Marconi Wireless Tel. Co. v. United States, 320 U.S. 1 (1943)
Marconi Wireless Tel. Co. v. United States
No. 369
Argued April 9, 12, 1943
Decided June 21, 1943 *
320 U.S. 1
CERTIORARI TO THE COURT OF CLAIMS
Syllabus
1. The broad claims of the Marconi Patent No. 763,772, for improvements in apparatus for wireless telegraphy -- briefly, for a structure and arrangement of four high-frequency circuits with means of independently adjusting each so that all four may be brought into electrical resonance with one another -- held invalid because anticipated. P. 38.
Marconi showed no invention over Stone (Patent No. 714,756) by making the tuning of his antenna circuit adjustable, or by using Lodge’s (Patent No. 609, 154) variable inductance for that purpose. Whether Stone’s patent involved invention is not here determined.
2. Merely making a known element of a known combination adjustable by a means of adjustment known to the art, when no new or unexpected result is obtained, is not invention. P. 32.
3. As between two inventors, priority of invention will be awarded to the one who by satisfying proof can show that he first conceived of the invention. P. 34.
4. Commercial success achieved by the later inventor and patentee cannot save his patent from the defense of anticipation by a prior inventor. P. 35.
5. In the exercise of its appellate power, this Court may consider any evidence of record which, whether or not called to the attention of the court below, is relevant to, and may affect the correctness of its decision sustaining or denying any contention which a party has made before it. P. 44.
6. Although the interlocutory decision of the Court of Claims in this case that Claim 16 of Marconi Patent No. 763,772 was valid and infringed was appealable, the decision was not final until the conclusion of the accounting; hence, the court did not lack power at any time prior to entry of its final judgment at the close of the accounting to reconsider any portion of its decision and reopen any part of the case, and it was free in its discretion to grant a reargument based either on all the evidence then of record or only the evidence before the court when it rendered its interlocutory decision, or to reopen the case for further evidence. P. 47.

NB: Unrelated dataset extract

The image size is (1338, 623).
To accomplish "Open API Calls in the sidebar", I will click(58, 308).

7. The judgment of the Court of Claims holding valid and infringed Claim 16 of Marconi Patent No. 763,772 is vacated and remanded in order that that court may determine whether to reconsider its decision in the light of the Government’s present contention that Claim 16, as construed by the Court of Claims, was anticipated by the patents to Pupin, No. 640,516, and Fessenden, No. 706,735. P. 48.
8. A defendant in a patent infringement suit who has added noninfringing and valuable improvements which contributed to the making of the profits is not liable for benefits resulting from such improvements. P. 50.

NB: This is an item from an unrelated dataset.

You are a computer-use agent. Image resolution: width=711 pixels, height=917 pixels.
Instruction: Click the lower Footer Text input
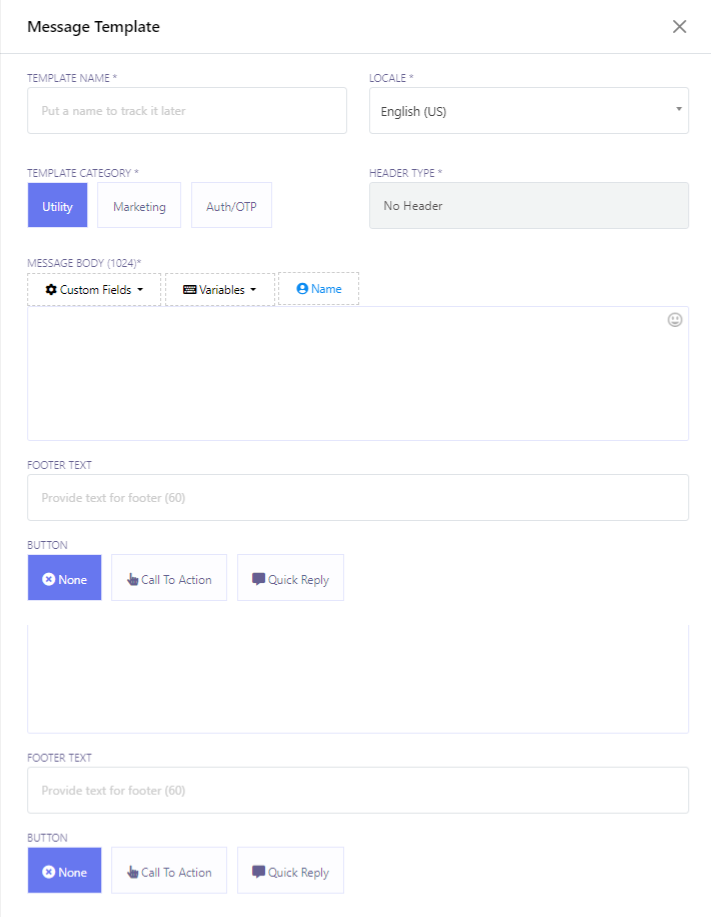[x=357, y=790]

9. Disclosure by publication more than two years before application for a patent bars any claim for a patent for an invention embodying the published disclosure. P. 57.
10. Invalidity in part of a patent defeats the entire patent unless the invalid portion was claimed through inadvertence, accident, or mistake, and without any fraudulent or deceptive intention, and is disclaimed without unreasonable neglect or delay. P. 57.

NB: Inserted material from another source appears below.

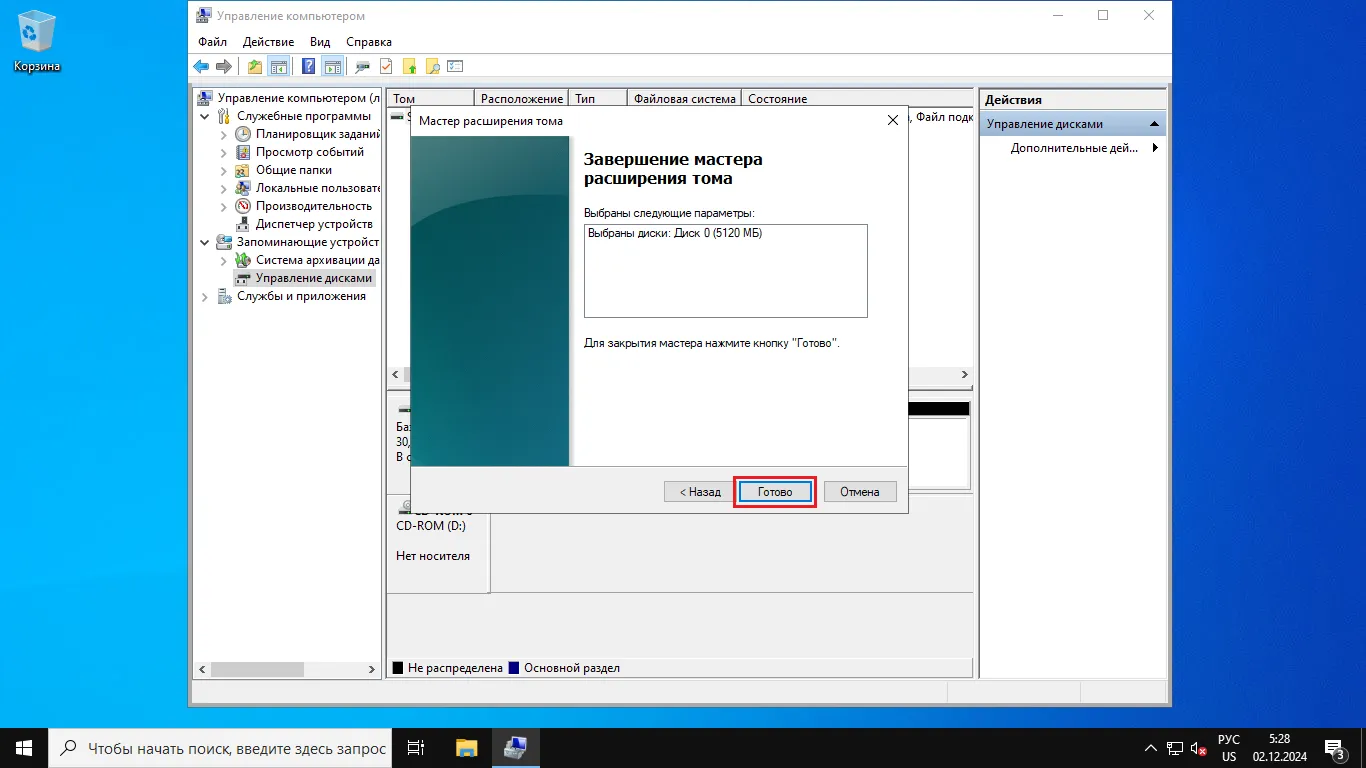The height and width of the screenshot is (768, 1366).
Task: Open the Действие menu
Action: click(268, 42)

11. Fleming Patent No. 803,864 held invalid by reason of an improper disclaimer. P. 58.
The specifications plainly contemplated the use of the claimed device with low as well as high frequency currents, and the patent was invalid for want of invention so far as applicable to use with low frequency currents; the claim was not inadvertent, and the delay of ten years in making the disclaimer was unreasonable.
12. That the patentee’s claim for more than he had invented was not inadvertent, and that his delay in making disclaimer was unreasonable, were questions of fact; but, since the Court of Claims in its opinion in this case plainly states its conclusions a to them, and those conclusions are supported by substantial evidence, its omission to make formal findings of fact is immaterial. P. 58.
13. The disclaimer statutes are applicable to one who acquires a patent under an assignment of the application. P. 59.
99 Ct.Cls. 1, affirmed in part.
Writs of certiorari, 317 U.S. 620, on cross-petitions to review a judgment in a suit against the United States to recover damages for infringement of patents. See 81 Ct.Cls. 741.